I suppose one might say a poem is a promise. It is saying, "In these words you will have a place to exist for a while, an order within which you may be". Of course, other forms of expression make similar promises, but a poem requires a degree of "fullness" through the use of language itself. It is like a song (and of course these two forms are closely related) but must provide its own "atmosphere".
In a song you use the psycho-emotional atmosphere generated by the music, and can dictate the tempo and rhythm and to some extent mood. In poetry one must pay very careful attention to how each word operates in a listener/reader. Every word has subtle impacts on the listener, and just as in music there must be no violation of the atmosphere of the "place" one is invoking, one must "fill-up" the poem's duration.
So, as one writes, it is necessary to constantly be taking little excursions away from the speaker, to take the part of the listener, to stay in touch with the linguistic "music" one is generating within them. While this requires a certain amount of skill with words and the effects of their sound (all poetry is to be read aloud internally), and sometimes people actually make that skill the open or hidden central event of the poem, it is in the realm of the "unspeakable" that great poetry truly belongs.

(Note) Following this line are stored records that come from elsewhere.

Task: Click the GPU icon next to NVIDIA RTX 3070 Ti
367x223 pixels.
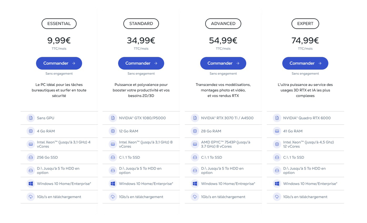Action: (195, 118)
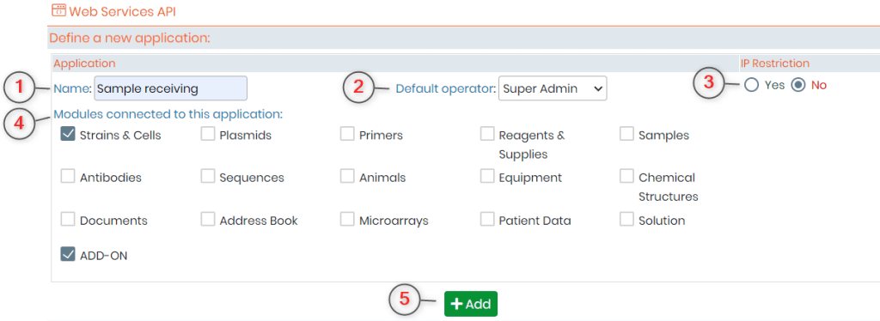
Task: Check the Address Book module
Action: [x=208, y=219]
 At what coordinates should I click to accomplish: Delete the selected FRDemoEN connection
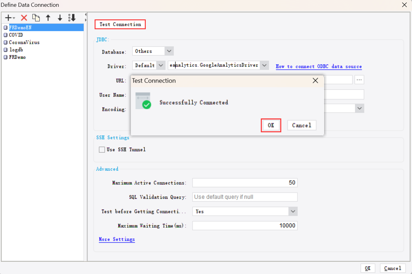coord(24,18)
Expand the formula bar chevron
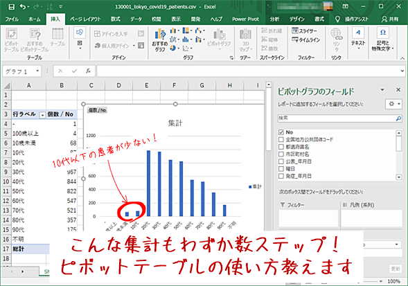Viewport: 408px width, 286px height. point(402,71)
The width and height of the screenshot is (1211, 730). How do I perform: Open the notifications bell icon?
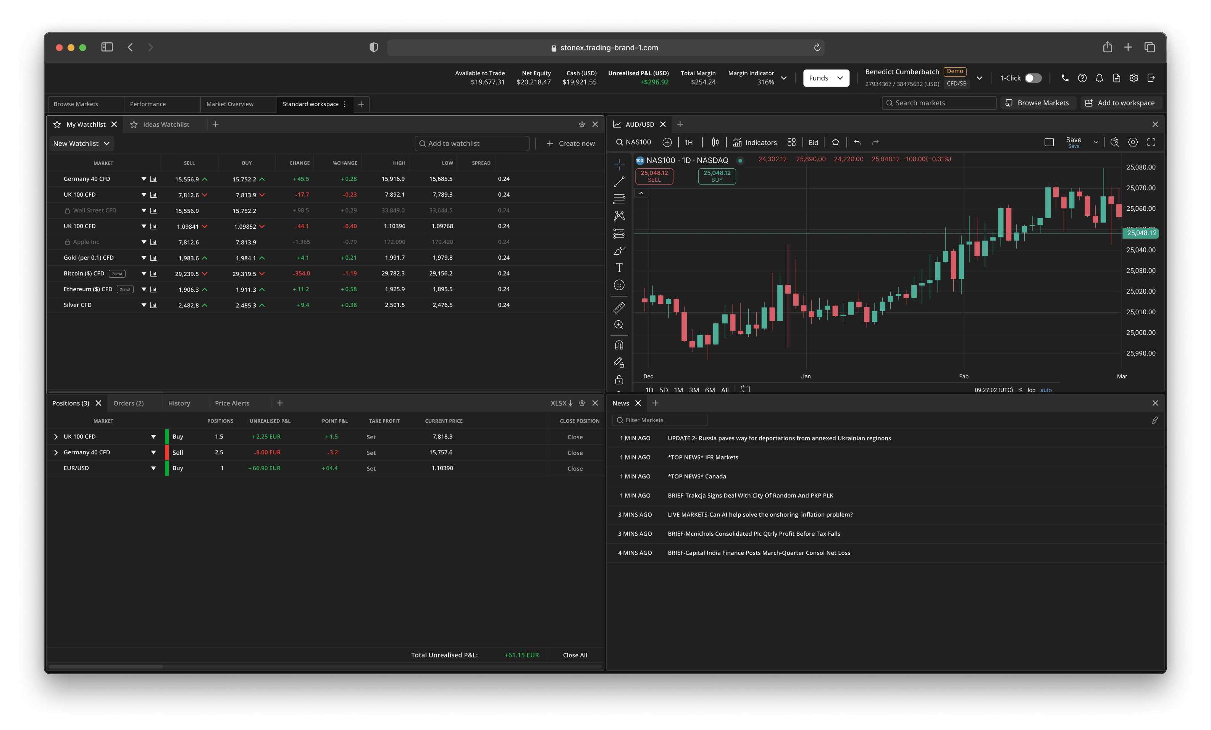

This means the author must add a further set of "excursions" into the writing process. One must juggle the "experiencer" of the unspeakable central event, the "describer" of it, and the "listener" of that description. It sounds complex, and it is. It may sound formal in some sense, but it is not. When the thing is flowing right, the several states begin to interact in very important and sometimes rather unexpected ways. The most fertile is the effects the "listener" aspect feeds back into the other two.
In looking at "atmosphere" from the listeners viewpoint, one is shedding light on the central unspeakable event. One is experiencing it from a new perspective, which then becomes a part of the reality of that viewpoint. A great poem is written by the listener. And then the promise is fulfilled.
What I find so impressive is your desire not just to grow, but to grow from some specific experiences. I'm amazed that someone as articulate, intelligent, and talented as you is stuck on what some mediocre teacher gave you for a grade. Perhaps if she were getting graded on her abilities, she would have put forth more effort to actually teach her class. Do you know if others in the class had similar experiences? Perhaps that would help you understand that this "C" was possibly more about her and less about you. Couldn't it simply be that she made a numb comment and simply didn't think of the impact it had on you? A teacher who leaves an empty note on her door for a concerned student is not one whose opinion should be valued. I think your teacher was just sick of waiting in her line and your poem struck the wrong chord within her.
I'm not a poet. I do like to read. I enjoyed Line and Sonnet to a Stranger. Not that the others didn't have merit, those 2 made me stop and red them again. The images they created for me were vivid. Thank you.
When you put it in those terms, I have to wonder even more why I got so stuck on that grade for so long. My initial response is that I was nowhere near so articulate, intelligent or talented thirty years ago as I am now, and I still feel like I struggle to convey my ideas in writing or speaking. Now I also understand how powerfully emotions can take us over, how they act upon us biochemically. I fell victim to my own negative emotions and my distrust of my own voice.
Thank you for appreciating those poems and for your inspiring comments in general.